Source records

──────────

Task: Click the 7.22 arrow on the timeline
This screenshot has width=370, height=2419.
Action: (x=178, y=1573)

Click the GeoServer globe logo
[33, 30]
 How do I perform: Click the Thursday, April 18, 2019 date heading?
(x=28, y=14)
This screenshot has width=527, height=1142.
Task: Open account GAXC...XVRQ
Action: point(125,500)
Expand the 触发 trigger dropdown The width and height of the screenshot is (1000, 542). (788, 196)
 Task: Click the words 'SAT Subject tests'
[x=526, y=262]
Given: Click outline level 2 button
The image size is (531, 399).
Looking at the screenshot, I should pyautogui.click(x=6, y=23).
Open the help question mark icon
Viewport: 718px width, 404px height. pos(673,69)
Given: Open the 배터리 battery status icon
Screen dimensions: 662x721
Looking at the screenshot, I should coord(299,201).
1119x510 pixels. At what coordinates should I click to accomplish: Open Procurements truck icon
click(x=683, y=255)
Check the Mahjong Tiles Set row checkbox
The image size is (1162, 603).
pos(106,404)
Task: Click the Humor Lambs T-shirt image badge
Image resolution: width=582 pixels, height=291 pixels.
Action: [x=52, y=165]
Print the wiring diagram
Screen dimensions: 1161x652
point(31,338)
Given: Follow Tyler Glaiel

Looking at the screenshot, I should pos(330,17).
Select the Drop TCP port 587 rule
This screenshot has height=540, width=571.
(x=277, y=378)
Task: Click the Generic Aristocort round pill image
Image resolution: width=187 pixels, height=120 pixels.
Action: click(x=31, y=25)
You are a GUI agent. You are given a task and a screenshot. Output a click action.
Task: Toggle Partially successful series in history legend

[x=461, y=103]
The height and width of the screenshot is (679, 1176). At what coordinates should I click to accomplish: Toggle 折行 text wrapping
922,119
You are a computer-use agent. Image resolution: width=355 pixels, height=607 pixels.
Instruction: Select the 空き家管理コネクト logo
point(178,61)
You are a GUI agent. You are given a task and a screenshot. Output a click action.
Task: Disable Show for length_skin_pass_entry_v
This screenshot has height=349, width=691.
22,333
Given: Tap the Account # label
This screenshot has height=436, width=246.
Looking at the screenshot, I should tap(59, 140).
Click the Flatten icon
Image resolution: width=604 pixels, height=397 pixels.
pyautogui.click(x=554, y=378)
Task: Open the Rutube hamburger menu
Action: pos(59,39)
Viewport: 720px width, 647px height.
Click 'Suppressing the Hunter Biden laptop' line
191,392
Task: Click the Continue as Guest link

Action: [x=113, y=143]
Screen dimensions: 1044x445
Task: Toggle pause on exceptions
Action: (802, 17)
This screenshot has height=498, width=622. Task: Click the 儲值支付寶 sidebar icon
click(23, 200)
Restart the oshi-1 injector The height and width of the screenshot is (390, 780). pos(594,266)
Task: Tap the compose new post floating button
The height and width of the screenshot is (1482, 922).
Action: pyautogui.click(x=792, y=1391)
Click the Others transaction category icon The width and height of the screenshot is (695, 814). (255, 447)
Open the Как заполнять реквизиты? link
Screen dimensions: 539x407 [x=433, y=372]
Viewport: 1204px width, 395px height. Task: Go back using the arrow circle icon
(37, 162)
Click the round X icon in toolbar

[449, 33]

──────────

The answer must be the number of lines in the records where the string "button" is found, stated alone.

▶ _RESULT_:
2